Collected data

.....

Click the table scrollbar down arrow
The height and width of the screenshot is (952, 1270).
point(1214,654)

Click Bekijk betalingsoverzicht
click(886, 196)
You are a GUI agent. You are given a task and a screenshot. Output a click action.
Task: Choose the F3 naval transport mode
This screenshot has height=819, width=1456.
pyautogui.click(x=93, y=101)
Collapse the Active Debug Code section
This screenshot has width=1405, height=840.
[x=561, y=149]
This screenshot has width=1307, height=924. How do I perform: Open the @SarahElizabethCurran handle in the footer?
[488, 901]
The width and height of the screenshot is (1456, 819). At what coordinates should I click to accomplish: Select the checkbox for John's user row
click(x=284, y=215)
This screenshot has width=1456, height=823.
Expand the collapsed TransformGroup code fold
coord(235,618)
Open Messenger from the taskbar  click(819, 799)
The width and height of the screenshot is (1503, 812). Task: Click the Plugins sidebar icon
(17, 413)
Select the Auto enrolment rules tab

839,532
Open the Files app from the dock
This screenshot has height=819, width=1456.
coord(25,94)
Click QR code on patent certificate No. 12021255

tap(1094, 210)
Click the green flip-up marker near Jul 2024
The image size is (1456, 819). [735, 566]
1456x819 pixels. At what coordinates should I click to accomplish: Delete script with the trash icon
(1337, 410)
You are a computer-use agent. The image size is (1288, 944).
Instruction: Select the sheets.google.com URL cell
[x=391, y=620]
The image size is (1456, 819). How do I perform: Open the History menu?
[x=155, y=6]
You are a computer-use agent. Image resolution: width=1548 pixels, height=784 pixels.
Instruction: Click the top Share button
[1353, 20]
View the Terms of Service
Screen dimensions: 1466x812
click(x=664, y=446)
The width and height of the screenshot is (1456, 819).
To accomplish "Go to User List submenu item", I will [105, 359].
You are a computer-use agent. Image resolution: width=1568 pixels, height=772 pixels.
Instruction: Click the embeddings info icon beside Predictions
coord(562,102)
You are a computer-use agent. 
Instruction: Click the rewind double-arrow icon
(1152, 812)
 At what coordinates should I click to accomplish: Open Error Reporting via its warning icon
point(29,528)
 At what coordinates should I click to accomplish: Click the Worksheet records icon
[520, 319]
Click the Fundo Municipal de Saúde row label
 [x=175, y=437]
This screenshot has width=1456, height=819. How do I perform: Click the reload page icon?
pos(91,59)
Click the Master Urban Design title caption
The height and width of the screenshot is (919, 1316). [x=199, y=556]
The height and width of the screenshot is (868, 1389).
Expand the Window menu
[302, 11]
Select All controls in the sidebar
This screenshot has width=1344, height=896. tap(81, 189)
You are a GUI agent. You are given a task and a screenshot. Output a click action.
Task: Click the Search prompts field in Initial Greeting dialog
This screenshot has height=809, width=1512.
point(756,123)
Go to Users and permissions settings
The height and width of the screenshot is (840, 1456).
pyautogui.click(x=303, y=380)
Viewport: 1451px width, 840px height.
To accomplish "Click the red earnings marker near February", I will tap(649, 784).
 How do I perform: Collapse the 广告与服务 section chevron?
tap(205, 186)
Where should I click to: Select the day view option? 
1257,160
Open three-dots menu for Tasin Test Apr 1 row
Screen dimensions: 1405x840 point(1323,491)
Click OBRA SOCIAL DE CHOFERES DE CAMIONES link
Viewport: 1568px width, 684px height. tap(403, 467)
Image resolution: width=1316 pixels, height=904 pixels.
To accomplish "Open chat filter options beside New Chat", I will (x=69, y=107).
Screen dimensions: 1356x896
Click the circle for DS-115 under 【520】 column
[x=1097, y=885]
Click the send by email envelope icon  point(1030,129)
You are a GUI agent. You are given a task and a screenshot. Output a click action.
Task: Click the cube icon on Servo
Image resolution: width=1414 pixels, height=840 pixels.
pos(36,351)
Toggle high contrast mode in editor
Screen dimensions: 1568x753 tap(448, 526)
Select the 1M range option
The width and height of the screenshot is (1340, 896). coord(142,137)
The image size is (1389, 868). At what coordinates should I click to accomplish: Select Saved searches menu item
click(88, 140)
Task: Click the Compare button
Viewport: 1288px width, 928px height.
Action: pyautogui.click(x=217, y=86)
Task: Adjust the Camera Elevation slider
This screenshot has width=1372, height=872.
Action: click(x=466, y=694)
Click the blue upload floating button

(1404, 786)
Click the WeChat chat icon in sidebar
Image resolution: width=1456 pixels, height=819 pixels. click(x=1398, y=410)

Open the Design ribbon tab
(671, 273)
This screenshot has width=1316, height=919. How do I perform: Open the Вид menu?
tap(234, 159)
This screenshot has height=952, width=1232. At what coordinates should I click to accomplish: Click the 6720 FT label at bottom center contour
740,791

.....

→ **ASSIGNMENT**: Using the records above, please retype only the run of lines from the line holding "Task: Adjust the Camera Elevation slider" through the last line, both ends included.

→ **ANSWER BOX**:
Task: Adjust the Camera Elevation slider
This screenshot has width=1372, height=872.
Action: click(x=466, y=694)
Click the blue upload floating button

(1404, 786)
Click the WeChat chat icon in sidebar
Image resolution: width=1456 pixels, height=819 pixels. click(x=1398, y=410)

Open the Design ribbon tab
(671, 273)
This screenshot has width=1316, height=919. How do I perform: Open the Вид menu?
tap(234, 159)
This screenshot has height=952, width=1232. At what coordinates should I click to accomplish: Click the 6720 FT label at bottom center contour
740,791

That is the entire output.